Start of Data supplied

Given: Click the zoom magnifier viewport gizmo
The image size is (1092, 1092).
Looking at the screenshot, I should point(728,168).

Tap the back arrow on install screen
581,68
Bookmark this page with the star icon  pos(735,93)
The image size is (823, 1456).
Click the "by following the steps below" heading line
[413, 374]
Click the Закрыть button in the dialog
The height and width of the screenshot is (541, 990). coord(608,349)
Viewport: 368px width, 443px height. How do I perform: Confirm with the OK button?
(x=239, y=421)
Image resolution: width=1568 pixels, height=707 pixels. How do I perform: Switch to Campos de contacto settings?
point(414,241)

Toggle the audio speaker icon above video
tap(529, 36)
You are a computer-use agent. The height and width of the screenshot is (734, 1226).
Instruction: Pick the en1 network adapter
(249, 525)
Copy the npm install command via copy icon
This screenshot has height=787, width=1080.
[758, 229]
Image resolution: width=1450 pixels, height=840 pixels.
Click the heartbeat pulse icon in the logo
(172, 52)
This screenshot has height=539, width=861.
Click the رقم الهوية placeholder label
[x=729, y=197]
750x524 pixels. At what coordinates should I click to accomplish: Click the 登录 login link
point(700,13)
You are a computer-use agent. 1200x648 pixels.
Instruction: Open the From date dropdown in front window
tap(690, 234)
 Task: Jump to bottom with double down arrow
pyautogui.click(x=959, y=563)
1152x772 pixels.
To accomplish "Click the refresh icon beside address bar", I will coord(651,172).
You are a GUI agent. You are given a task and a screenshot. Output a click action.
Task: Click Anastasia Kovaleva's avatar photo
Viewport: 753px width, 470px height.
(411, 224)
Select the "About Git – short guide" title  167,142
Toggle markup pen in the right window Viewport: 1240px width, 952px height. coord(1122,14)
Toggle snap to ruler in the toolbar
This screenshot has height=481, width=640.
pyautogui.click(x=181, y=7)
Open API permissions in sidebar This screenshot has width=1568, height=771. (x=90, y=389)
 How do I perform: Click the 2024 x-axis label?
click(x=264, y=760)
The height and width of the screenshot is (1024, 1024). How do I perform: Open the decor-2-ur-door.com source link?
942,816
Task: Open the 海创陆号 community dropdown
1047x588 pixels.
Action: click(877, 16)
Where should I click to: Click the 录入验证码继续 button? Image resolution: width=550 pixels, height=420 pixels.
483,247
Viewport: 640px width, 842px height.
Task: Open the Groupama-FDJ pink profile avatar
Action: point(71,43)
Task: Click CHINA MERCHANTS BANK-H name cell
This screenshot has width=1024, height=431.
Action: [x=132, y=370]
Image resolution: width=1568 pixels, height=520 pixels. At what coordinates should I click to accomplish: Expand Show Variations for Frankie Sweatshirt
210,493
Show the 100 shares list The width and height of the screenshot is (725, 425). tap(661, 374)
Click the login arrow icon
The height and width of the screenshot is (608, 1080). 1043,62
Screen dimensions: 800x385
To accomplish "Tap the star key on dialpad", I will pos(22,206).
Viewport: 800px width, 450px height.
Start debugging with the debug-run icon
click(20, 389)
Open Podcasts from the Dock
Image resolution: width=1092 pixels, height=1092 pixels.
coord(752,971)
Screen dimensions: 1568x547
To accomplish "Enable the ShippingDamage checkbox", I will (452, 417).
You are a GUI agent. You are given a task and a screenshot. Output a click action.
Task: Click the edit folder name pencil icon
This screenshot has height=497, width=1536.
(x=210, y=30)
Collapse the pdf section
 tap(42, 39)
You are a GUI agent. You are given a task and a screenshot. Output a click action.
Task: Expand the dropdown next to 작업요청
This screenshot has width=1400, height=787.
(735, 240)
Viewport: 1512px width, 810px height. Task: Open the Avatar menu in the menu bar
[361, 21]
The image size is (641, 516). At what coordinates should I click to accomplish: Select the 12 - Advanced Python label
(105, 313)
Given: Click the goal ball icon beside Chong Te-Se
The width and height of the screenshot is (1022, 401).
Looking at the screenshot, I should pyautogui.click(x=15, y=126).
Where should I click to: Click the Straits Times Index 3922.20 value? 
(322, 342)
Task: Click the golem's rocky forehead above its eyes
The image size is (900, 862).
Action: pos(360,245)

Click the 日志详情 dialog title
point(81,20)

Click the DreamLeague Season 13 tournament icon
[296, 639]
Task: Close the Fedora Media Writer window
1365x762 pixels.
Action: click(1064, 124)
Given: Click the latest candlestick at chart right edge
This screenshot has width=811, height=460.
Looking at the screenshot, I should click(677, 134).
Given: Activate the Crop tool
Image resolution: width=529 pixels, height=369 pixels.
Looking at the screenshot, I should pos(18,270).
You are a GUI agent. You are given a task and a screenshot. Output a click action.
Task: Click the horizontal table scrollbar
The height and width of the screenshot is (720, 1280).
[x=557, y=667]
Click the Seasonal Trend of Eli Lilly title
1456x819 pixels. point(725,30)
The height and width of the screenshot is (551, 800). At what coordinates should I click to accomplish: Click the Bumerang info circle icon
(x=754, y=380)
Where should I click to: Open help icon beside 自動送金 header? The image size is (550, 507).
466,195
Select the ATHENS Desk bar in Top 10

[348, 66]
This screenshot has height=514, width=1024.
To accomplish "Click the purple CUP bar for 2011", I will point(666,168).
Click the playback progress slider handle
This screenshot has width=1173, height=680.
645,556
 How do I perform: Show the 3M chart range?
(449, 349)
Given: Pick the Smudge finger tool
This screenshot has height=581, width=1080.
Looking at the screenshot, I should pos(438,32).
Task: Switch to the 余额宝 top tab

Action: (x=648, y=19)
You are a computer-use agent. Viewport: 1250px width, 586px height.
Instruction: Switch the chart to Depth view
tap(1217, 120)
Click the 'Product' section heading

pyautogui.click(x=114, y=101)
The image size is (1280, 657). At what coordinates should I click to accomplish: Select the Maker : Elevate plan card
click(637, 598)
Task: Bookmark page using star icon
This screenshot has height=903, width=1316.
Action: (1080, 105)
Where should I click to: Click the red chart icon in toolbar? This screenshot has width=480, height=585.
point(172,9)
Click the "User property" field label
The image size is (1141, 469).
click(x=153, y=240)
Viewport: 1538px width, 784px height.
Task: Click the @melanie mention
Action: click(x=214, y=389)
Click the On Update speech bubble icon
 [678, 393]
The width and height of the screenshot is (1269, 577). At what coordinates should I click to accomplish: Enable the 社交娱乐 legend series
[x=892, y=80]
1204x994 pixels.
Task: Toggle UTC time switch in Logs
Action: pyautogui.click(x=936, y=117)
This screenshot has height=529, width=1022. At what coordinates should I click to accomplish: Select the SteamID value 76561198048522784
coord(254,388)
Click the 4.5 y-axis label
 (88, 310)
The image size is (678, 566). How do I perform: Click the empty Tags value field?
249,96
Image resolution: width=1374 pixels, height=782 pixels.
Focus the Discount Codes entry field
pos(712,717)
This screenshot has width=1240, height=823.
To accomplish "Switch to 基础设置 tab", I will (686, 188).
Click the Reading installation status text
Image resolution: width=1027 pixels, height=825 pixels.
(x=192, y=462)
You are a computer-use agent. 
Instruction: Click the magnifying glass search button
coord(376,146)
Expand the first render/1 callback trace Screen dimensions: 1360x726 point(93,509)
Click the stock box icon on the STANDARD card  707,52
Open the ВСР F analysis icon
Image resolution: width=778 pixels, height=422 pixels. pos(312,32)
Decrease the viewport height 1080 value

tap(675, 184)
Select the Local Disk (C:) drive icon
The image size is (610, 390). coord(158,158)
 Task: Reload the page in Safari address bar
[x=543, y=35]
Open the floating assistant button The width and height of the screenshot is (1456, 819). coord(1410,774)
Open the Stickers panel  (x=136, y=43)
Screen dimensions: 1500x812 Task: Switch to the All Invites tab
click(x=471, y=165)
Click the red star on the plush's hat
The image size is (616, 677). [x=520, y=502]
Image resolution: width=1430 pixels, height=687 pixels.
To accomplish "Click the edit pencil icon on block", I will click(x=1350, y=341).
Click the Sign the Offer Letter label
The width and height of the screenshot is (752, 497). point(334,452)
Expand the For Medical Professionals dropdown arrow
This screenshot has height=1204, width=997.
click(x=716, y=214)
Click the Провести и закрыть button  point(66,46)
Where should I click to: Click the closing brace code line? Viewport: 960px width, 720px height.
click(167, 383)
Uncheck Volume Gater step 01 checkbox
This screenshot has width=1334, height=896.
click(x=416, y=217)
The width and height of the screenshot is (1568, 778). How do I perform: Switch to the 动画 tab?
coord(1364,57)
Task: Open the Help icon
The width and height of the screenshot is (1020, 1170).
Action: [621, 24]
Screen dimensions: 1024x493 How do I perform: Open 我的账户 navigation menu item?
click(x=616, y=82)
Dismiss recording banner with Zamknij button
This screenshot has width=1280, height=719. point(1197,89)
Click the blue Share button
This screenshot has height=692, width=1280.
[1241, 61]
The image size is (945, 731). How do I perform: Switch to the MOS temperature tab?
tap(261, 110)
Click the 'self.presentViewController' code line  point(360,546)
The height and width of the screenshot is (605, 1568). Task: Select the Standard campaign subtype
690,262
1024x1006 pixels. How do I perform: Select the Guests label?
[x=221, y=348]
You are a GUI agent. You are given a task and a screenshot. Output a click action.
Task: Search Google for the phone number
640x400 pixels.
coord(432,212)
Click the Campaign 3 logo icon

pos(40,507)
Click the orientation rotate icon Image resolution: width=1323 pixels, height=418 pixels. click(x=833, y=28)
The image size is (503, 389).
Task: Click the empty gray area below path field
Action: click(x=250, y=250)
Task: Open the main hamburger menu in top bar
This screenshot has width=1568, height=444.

End of Data supplied

■ Work to be completed ■
The lines needed are the ones from the first line of the entries through the line that contains "The image size is (823, 1456).", given again without any change.

■ Your solution ■
Given: Click the zoom magnifier viewport gizmo
The image size is (1092, 1092).
Looking at the screenshot, I should point(728,168).

Tap the back arrow on install screen
581,68
Bookmark this page with the star icon  pos(735,93)
The image size is (823, 1456).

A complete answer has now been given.